Rubén Amón-El Confidencial
El caso de ‘Lo que el viento se llevó’ refleja la censura que ejerce la sociedad civil, restringiendo la libertad y convirtiendo a los ciudadanos en niños
Una de los fenómenos más fascinantes de las sociedades occidentales consiste en la figura del censor privado. O del inquisidor de paisano que restringe las libertades ajenas a iniciativa propia. No hace falta que los gobiernos diseñen un plan de propaganda y de control de las ideas, aunque a veces lo hagan. Desempeña ese mismo papel la sociedad civil.
Y proliferan, ya digo, los censores con capacidad de influencia y de decisión. El caso más reciente es el del patrón de la HBO, que ha descatalogado ‘Lo que el viento se llevó’ porque la considera un ejemplo de apología del racismo. Me pregunto por qué no ha retirado ‘The Wire‘. La mejor serie de su catálogo. Y la que más enfatiza la marginalidad de los negros en Baltimore, identificándolos como padrinos de la droga y el crimen organizado.
Al ciudadano se le infantiliza. Se le despoja de la capacidad crítica. Se le somete a una dieta de asepsia y mascarilla mental
Es inquietante el sacrificio totémico de ‘Lo que el viento se llevó’ porque es uno de los muchos casos que están describiendo el instinto protector de los grandes productores culturales. Se sienten en la obligación de moralizar y disculparse. Disculparse, claro, por fechorías ajenas y extemporáneas. Nada hay más fácil que pedir perdón por los errores que cometieron otros hace décadas o siglos. Es lo que hace el Papa cuando se disculpa por la sanguinolencia de las remotas cruzadas.
Más las sociedades se globalizan, más desarrollan un modelo de corrección que degenera en oscurantismo. La pacatería y el puritanismo se han convertido incluso en rasgos inequívocos de la progresía. Y no tanto de los gobernantes como de los intelectuales y productores, que se sienten obligados entre sí a consolidar un canon paternalista.

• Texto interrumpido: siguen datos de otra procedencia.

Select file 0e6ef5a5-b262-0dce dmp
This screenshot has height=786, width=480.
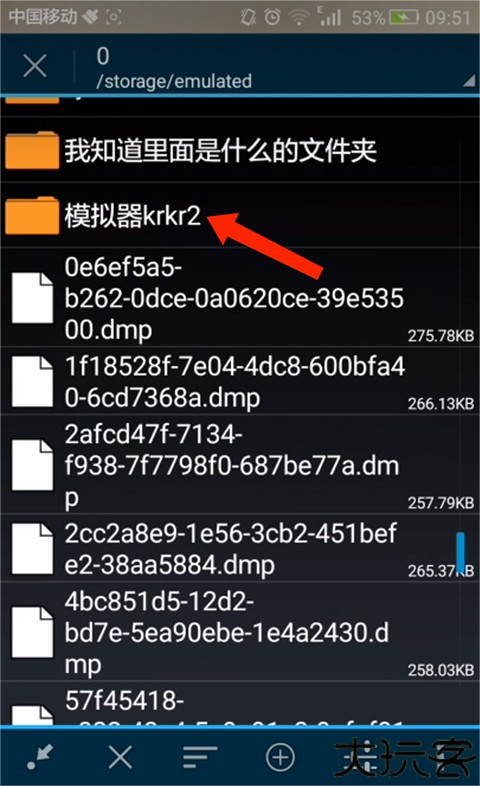pyautogui.click(x=240, y=297)
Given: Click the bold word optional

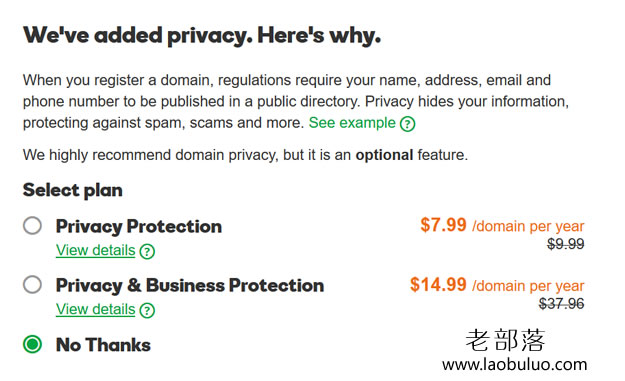Looking at the screenshot, I should [384, 155].
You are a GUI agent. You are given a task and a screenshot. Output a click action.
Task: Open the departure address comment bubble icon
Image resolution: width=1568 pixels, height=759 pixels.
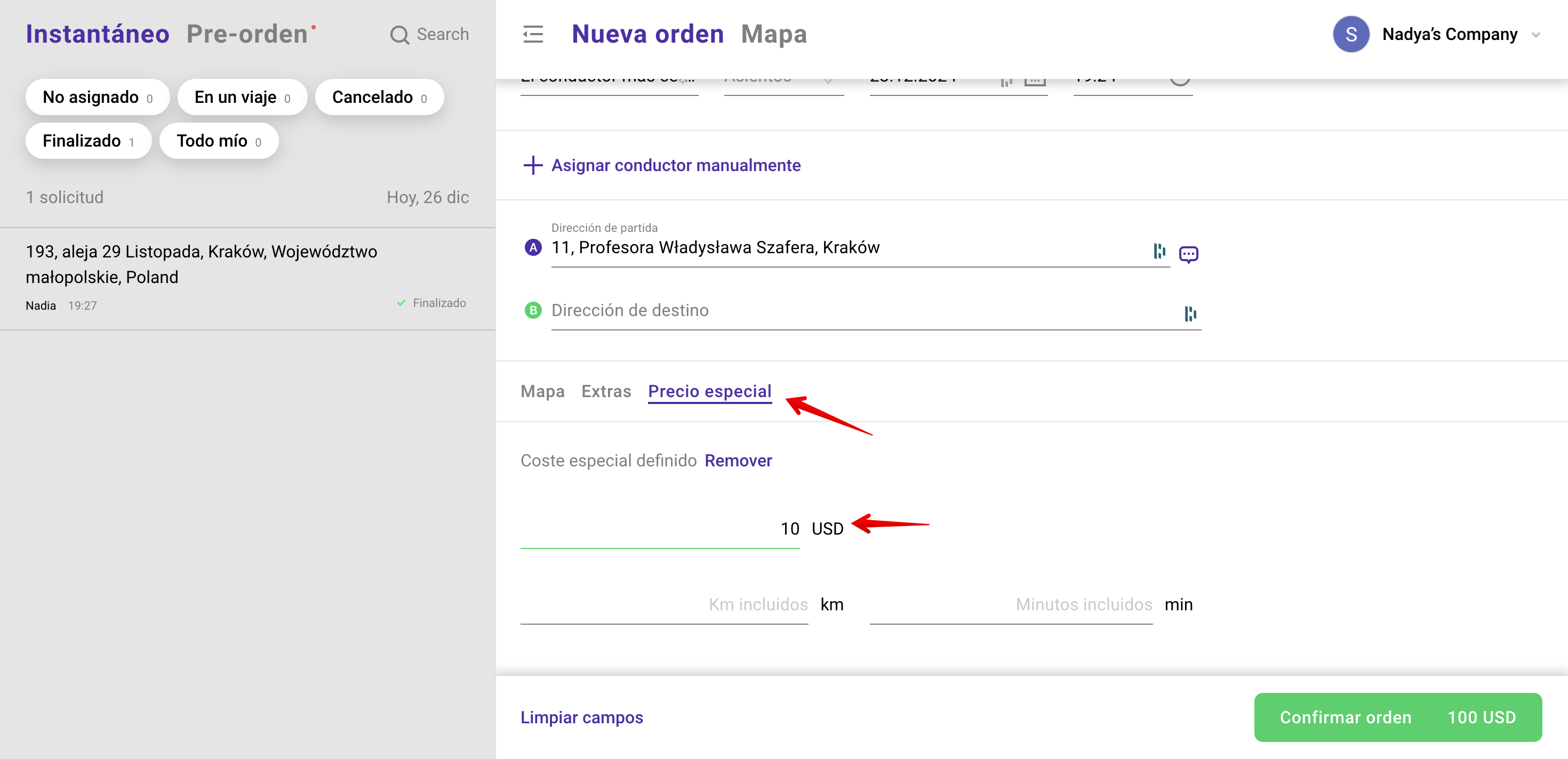(x=1188, y=254)
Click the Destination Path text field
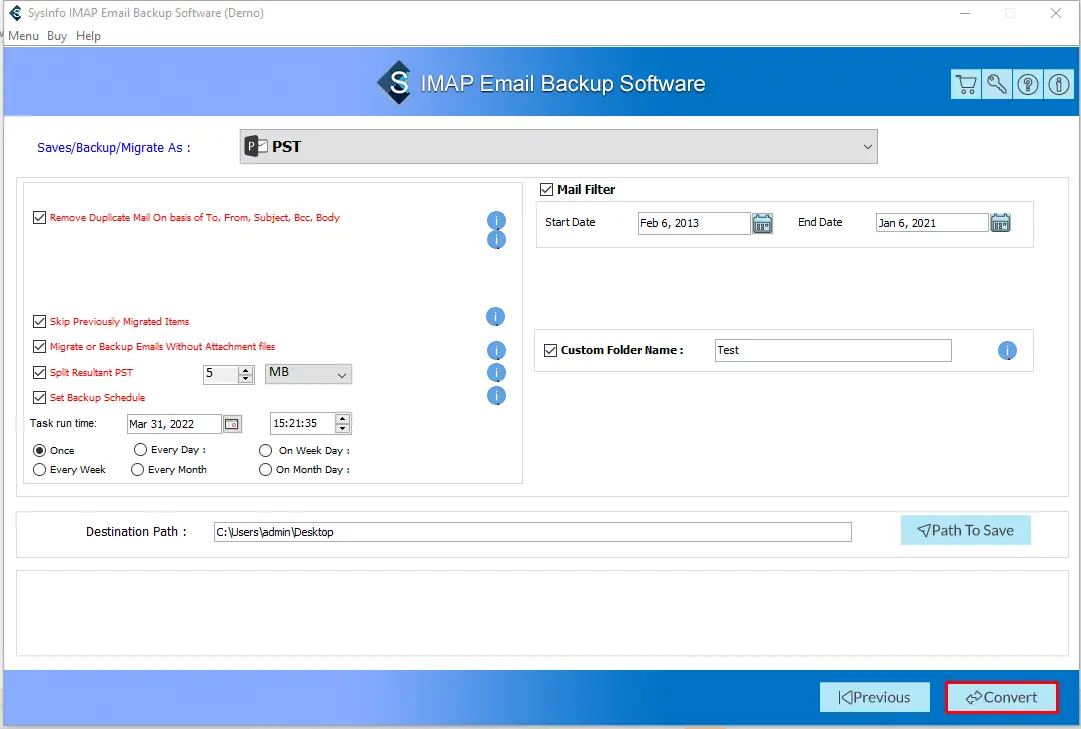Viewport: 1081px width, 729px height. coord(532,532)
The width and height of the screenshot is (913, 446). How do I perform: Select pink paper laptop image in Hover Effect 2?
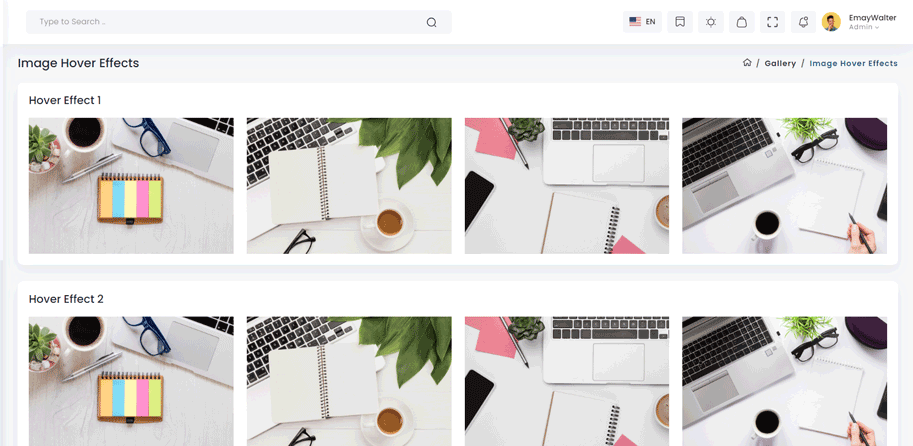567,381
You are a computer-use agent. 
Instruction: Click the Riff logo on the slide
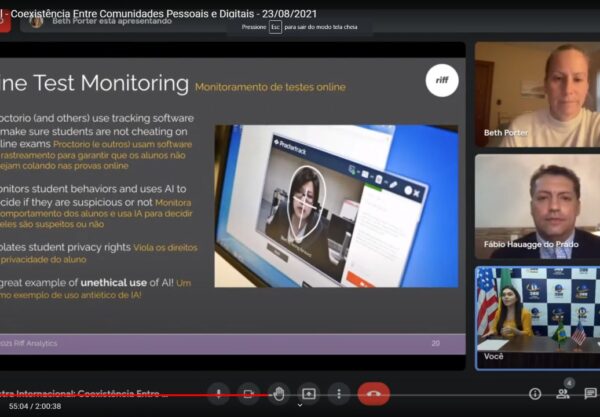coord(441,80)
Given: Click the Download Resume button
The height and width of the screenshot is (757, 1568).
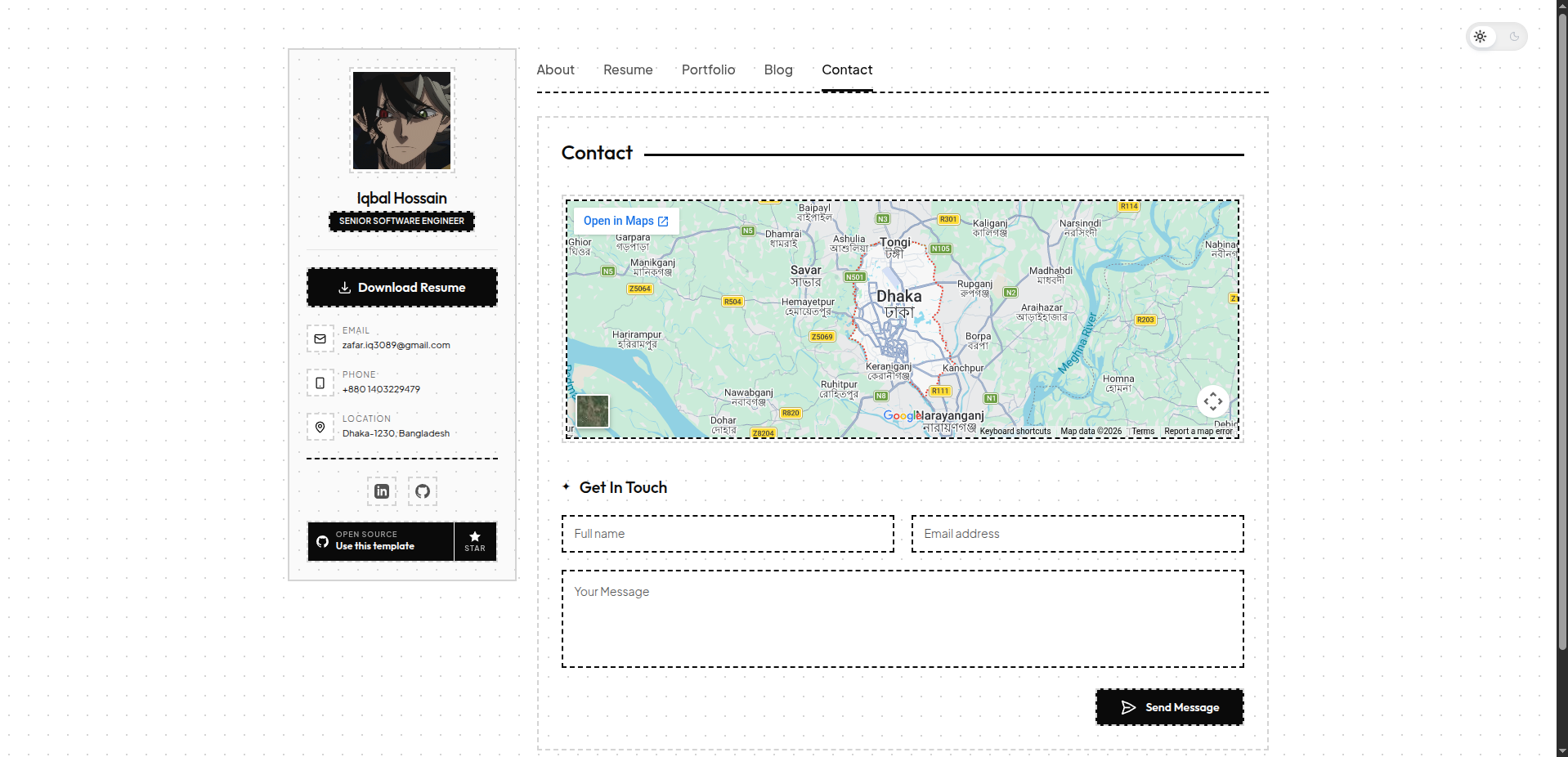Looking at the screenshot, I should (x=402, y=288).
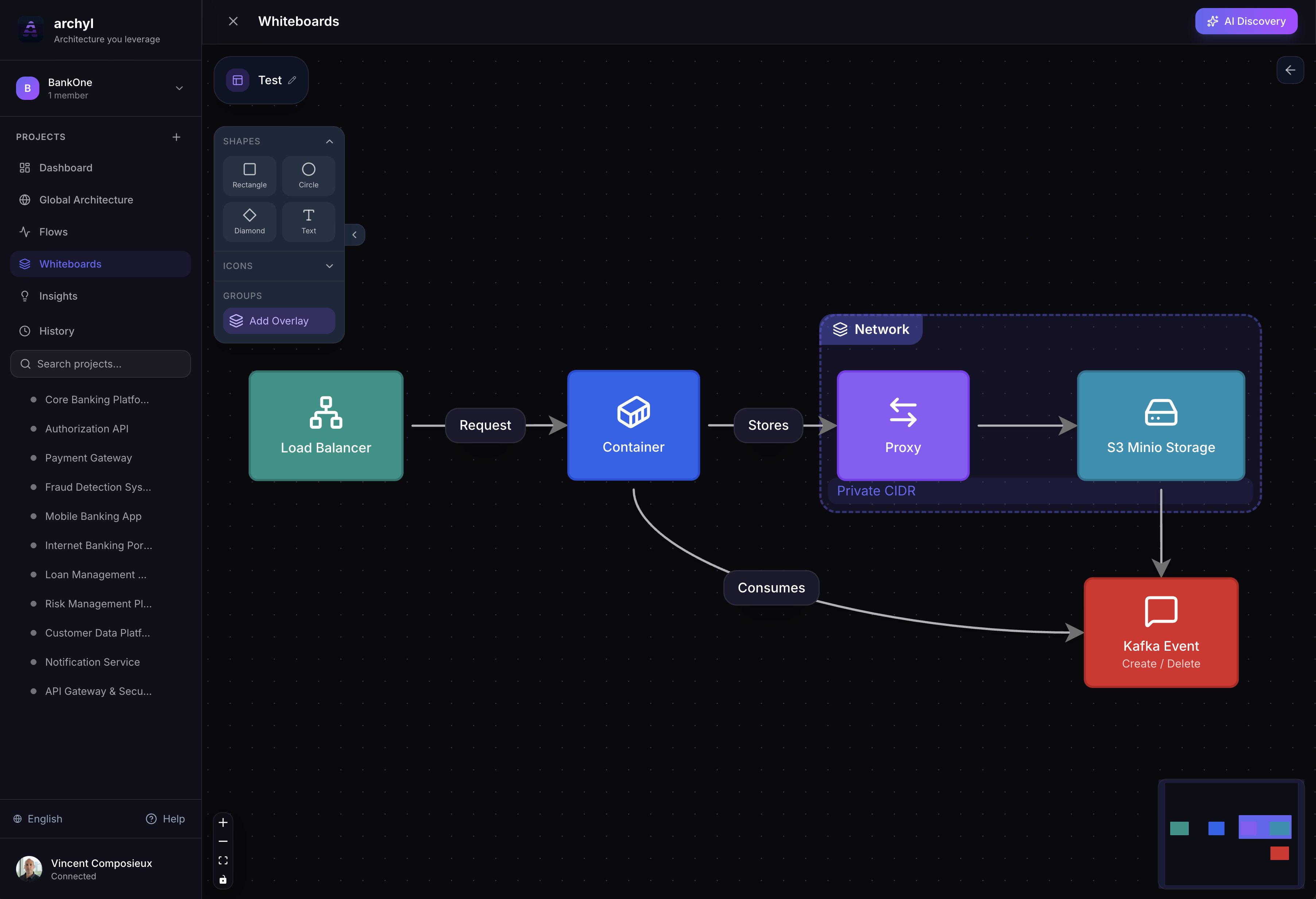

Al ciudadano se le infantiliza. Se le despoja de la capacidad crítica. Se le somete a una dieta de asepsia y mascarilla mental, no vaya a pensar por sí mismo ni a discriminar a título particular el límite de la realidad y de la ficción, la frontera entre la obra de arte y la responsabilidad histórica.
El inquisidor posmoderno no viste con sayo ni exhibe medallas. Desarrolla su oficio no solo confortado en el ejercicio del bien, sino convencido de que la censura del voluntariado le conviene a la sociedad en su camino de perfección.
La paradoja del fenómeno consiste en que se termina sustituyendo un fundamentalismo por otro. Se pretende combatir el racismo sacrificando la libertad de expresión. Y convirtiendo la cultura en un instrumento pedagógico y editorial cuyo propósito catártico —el fuego— requiere quemar libros y películas a 451 grados Farenheit.